_Work instruction_. Each record should be retyped word for word.

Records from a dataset

--- --- ---

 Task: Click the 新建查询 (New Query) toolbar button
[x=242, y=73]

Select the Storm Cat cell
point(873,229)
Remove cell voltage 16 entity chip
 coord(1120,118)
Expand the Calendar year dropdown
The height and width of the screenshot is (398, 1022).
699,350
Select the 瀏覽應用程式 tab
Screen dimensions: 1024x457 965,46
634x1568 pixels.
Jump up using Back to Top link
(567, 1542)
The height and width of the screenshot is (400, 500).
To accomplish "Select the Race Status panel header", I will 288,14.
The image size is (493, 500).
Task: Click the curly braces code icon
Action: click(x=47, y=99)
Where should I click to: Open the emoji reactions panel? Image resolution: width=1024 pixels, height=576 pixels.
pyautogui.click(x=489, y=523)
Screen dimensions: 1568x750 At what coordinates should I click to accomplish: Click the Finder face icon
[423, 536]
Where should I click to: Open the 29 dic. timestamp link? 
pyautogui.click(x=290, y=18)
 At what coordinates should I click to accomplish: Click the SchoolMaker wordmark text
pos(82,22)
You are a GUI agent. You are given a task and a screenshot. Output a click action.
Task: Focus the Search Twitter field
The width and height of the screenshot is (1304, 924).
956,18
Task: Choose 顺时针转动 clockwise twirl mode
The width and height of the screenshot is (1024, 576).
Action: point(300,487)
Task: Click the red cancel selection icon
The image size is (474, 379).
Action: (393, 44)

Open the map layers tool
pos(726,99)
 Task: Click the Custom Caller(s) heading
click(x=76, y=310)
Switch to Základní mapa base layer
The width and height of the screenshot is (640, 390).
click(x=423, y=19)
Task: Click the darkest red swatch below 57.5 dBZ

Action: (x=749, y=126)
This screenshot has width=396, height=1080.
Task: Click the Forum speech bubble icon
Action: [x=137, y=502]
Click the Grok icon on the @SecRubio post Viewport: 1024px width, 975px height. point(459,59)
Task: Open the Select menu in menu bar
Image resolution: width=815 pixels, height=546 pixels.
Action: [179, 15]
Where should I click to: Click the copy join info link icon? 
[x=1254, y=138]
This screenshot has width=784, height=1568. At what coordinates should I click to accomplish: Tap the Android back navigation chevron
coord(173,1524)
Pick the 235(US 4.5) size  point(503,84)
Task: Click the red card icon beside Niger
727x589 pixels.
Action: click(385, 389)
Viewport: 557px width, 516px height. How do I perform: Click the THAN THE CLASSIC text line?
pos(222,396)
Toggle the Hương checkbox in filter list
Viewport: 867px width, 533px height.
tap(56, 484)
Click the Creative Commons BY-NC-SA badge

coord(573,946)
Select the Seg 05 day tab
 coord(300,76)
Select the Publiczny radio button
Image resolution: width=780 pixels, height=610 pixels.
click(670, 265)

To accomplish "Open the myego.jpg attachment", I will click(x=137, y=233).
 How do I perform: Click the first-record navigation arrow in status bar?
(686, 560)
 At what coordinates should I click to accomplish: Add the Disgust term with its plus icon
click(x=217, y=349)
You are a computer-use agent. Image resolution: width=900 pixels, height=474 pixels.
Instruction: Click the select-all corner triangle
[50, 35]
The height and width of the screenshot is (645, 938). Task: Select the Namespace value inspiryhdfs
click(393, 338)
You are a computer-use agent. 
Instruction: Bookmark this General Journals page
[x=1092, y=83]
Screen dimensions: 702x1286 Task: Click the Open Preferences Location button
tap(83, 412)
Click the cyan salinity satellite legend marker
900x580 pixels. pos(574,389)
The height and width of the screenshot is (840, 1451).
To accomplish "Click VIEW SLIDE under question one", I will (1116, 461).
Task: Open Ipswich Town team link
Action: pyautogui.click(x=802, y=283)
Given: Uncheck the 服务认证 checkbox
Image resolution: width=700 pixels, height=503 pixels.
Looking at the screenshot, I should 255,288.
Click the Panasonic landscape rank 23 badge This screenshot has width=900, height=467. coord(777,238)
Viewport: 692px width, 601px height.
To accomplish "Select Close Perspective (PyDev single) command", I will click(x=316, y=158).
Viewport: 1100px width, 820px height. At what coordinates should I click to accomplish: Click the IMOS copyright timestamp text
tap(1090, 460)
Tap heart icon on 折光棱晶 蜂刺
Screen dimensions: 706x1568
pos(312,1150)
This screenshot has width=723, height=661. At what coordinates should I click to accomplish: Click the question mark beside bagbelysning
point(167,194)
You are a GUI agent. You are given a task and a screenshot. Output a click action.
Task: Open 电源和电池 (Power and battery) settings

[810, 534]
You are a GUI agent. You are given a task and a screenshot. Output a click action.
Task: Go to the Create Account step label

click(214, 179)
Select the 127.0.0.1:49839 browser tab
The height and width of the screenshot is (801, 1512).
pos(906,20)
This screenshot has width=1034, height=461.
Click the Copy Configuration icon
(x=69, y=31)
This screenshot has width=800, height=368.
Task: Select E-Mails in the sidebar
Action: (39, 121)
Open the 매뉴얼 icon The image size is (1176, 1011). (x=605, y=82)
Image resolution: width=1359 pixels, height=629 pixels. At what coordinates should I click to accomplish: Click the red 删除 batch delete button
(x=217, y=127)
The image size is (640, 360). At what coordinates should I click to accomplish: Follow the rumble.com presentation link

--- --- ---

_Solved exercise_.
 Task: Click the 新建查询 (New Query) toolbar button
[x=242, y=73]

Select the Storm Cat cell
point(873,229)
Remove cell voltage 16 entity chip
 coord(1120,118)
Expand the Calendar year dropdown
The height and width of the screenshot is (398, 1022).
699,350
Select the 瀏覽應用程式 tab
Screen dimensions: 1024x457 965,46
634x1568 pixels.
Jump up using Back to Top link
(567, 1542)
The height and width of the screenshot is (400, 500).
To accomplish "Select the Race Status panel header", I will 288,14.
The image size is (493, 500).
Task: Click the curly braces code icon
Action: click(x=47, y=99)
Where should I click to: Open the emoji reactions panel? Image resolution: width=1024 pixels, height=576 pixels.
pyautogui.click(x=489, y=523)
Screen dimensions: 1568x750 At what coordinates should I click to accomplish: Click the Finder face icon
[423, 536]
Where should I click to: Open the 29 dic. timestamp link? 
pyautogui.click(x=290, y=18)
 At what coordinates should I click to accomplish: Click the SchoolMaker wordmark text
pos(82,22)
You are a GUI agent. You are given a task and a screenshot. Output a click action.
Task: Focus the Search Twitter field
The width and height of the screenshot is (1304, 924).
956,18
Task: Choose 顺时针转动 clockwise twirl mode
The width and height of the screenshot is (1024, 576).
Action: point(300,487)
Task: Click the red cancel selection icon
The image size is (474, 379).
Action: (393, 44)

Open the map layers tool
pos(726,99)
 Task: Click the Custom Caller(s) heading
click(x=76, y=310)
Switch to Základní mapa base layer
The width and height of the screenshot is (640, 390).
click(x=423, y=19)
Task: Click the darkest red swatch below 57.5 dBZ

Action: (x=749, y=126)
This screenshot has width=396, height=1080.
Task: Click the Forum speech bubble icon
Action: [x=137, y=502]
Click the Grok icon on the @SecRubio post Viewport: 1024px width, 975px height. point(459,59)
Task: Open the Select menu in menu bar
Image resolution: width=815 pixels, height=546 pixels.
Action: [179, 15]
Where should I click to: Click the copy join info link icon? 
[x=1254, y=138]
This screenshot has width=784, height=1568. At what coordinates should I click to accomplish: Tap the Android back navigation chevron
coord(173,1524)
Pick the 235(US 4.5) size  point(503,84)
Task: Click the red card icon beside Niger
727x589 pixels.
Action: click(385, 389)
Viewport: 557px width, 516px height. How do I perform: Click the THAN THE CLASSIC text line?
pos(222,396)
Toggle the Hương checkbox in filter list
Viewport: 867px width, 533px height.
tap(56, 484)
Click the Creative Commons BY-NC-SA badge

coord(573,946)
Select the Seg 05 day tab
 coord(300,76)
Select the Publiczny radio button
Image resolution: width=780 pixels, height=610 pixels.
click(670, 265)

To accomplish "Open the myego.jpg attachment", I will click(x=137, y=233).
 How do I perform: Click the first-record navigation arrow in status bar?
(686, 560)
 At what coordinates should I click to accomplish: Add the Disgust term with its plus icon
click(x=217, y=349)
You are a computer-use agent. Image resolution: width=900 pixels, height=474 pixels.
Instruction: Click the select-all corner triangle
[50, 35]
The height and width of the screenshot is (645, 938). Task: Select the Namespace value inspiryhdfs
click(393, 338)
You are a computer-use agent. 
Instruction: Bookmark this General Journals page
[x=1092, y=83]
Screen dimensions: 702x1286 Task: Click the Open Preferences Location button
tap(83, 412)
Click the cyan salinity satellite legend marker
900x580 pixels. pos(574,389)
The height and width of the screenshot is (840, 1451).
To accomplish "Click VIEW SLIDE under question one", I will (1116, 461).
Task: Open Ipswich Town team link
Action: pyautogui.click(x=802, y=283)
Given: Uncheck the 服务认证 checkbox
Image resolution: width=700 pixels, height=503 pixels.
Looking at the screenshot, I should 255,288.
Click the Panasonic landscape rank 23 badge This screenshot has width=900, height=467. coord(777,238)
Viewport: 692px width, 601px height.
To accomplish "Select Close Perspective (PyDev single) command", I will click(x=316, y=158).
Viewport: 1100px width, 820px height. At what coordinates should I click to accomplish: Click the IMOS copyright timestamp text
tap(1090, 460)
Tap heart icon on 折光棱晶 蜂刺
Screen dimensions: 706x1568
pos(312,1150)
This screenshot has width=723, height=661. At what coordinates should I click to accomplish: Click the question mark beside bagbelysning
point(167,194)
You are a GUI agent. You are given a task and a screenshot. Output a click action.
Task: Open 电源和电池 (Power and battery) settings

[810, 534]
You are a GUI agent. You are given a task and a screenshot. Output a click action.
Task: Go to the Create Account step label

click(214, 179)
Select the 127.0.0.1:49839 browser tab
The height and width of the screenshot is (801, 1512).
pos(906,20)
This screenshot has width=1034, height=461.
Click the Copy Configuration icon
(x=69, y=31)
This screenshot has width=800, height=368.
Task: Select E-Mails in the sidebar
Action: (39, 121)
Open the 매뉴얼 icon The image size is (1176, 1011). (x=605, y=82)
Image resolution: width=1359 pixels, height=629 pixels. At what coordinates should I click to accomplish: Click the red 删除 batch delete button
(x=217, y=127)
The image size is (640, 360). At what coordinates should I click to accomplish: Follow the rumble.com presentation link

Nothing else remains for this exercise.